A infectologista diz não acompanhar de perto os desembolsos do governo com as campanhas, mas critica alguns dos resultados na ponta. “Às vezes até mais importante que o valor é como a comunicação é feita. Não adianta só falar para virar o pratinho. A comunicação tem de ser mais assertiva, ao falar sobre os sinais de alerta da doença”, diz Ballalai.
Renato Kfouri, vice-presidente da Sbim, diz ser difícil avaliar o quanto a redução de verbas pode ter impactado no aumento de casos da doença. “A despeito de maiores ou menores esforços, não temos tido nos últimos anos resultados suficientes. Claro que se triplicasse o dinheiro seria melhor, mas o combate à dengue não é feito só de comunicação”, afirma.
A nota do Ministério da Saúde enviada à reportagem destaca outras ações tomadas pelo governo contra a doença: encontro com gestores municipais – realizados ao longo de 2023, alertando para o possível aumento de casos; sala nacional – para o monitoramento de arboviroses, em dezembro de 2023; repasse de R$ 256 milhões para estados e municípios, começando em dezembro de 2023, para fortalecer vigilância; centro de emergência – criado em março de 2024.
Metodologia
O Poder360 usou dados do Sicom e corrigiu todos os valores pela inflação. Só foram somados os gastos de publicidade com confirmação de veiculação.
Outro lado
Eis a íntegra da nota enviada pelo Ministério da Saúde:
“Em relação às campanhas de enfrentamento à dengue, o Ministério da Saúde informa que não foram computadas no cálculo da reportagem as fases da continuidade da campanha de eliminação do mosquito e sobre as orientações sobre o tratamento e sintomas da doença que se estenderam pelos meses de janeiro e fevereiro deste ano, totalizando R$ 35 milhões.
Além das campanhas publicitárias, desde 2023, o Ministério da Saúde está em constante monitoramento e alerta quanto ao cenário epidemiológico da dengue no Brasil, coordenando uma série de ações para o enfrentamento da doença. Ao longo do ano passado, foram realizados encontros com gestores municipais e estaduais para alertas sobre o possível aumento de casos, a instalação da Sala Nacional de Situação, regularização dos estoques de insumos para o enfrentamento da doença, a primeira etapa da campanha nacional de combate ao mosquito e o repasse de R$ 256 milhões para reforço das ações de vigilância aos estados e municípios.

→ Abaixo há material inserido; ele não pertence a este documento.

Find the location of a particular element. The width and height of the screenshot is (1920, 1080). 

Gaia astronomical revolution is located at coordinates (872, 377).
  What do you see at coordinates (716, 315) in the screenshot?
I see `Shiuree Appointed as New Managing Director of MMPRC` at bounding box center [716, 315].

Em 2024, a pasta ampliou os repasses em até R$ 1,5 bilhão para apoiar estados e municípios em situação de emergência, reforçando a assistência e o cuidado integral pelo Sistema Único de Saúde (SUS). Além disso, a pasta coordena, em parceria com o Conasems, o treinamento e a formação dos profissionais de saúde e dos agentes de combate às endemias em todo país. O Ministério da Saúde também instalou o Centro de Operações de Emergência contra a dengue (COE Dengue) para coordenar, em conjunto com estados e municípios, as estratégias de vigilância frente ao aumento de casos no Brasil, permitindo mais agilidade no monitoramento e análise do cenário para definição de ações oportunas para o enfrentamento da dengue.
“Sobre as campanhas de vacinação, havia a necessidade de retomar as campanhas de mobilização e incentivo à imunização, uma vez que as coberturas vacinais eram as mais baixas dos últimos anos. Ainda no início de 2023, o Ministério da Saúde lançou o Movimento Nacional pela Vacinação para resgatar na população brasileira a confiança nas vacinas para que o Brasil volte a ser referência mundial em altas coberturas vacinais e para retomar as campanhas de vacinação com adoção de novas estratégias em todo o país. O esforço já mostra resultados positivos para todo o país, revertendo a tendência de queda e ampliando as coberturas vacinais de 13 das 16 principais vacinas ofertadas pelo PNI”.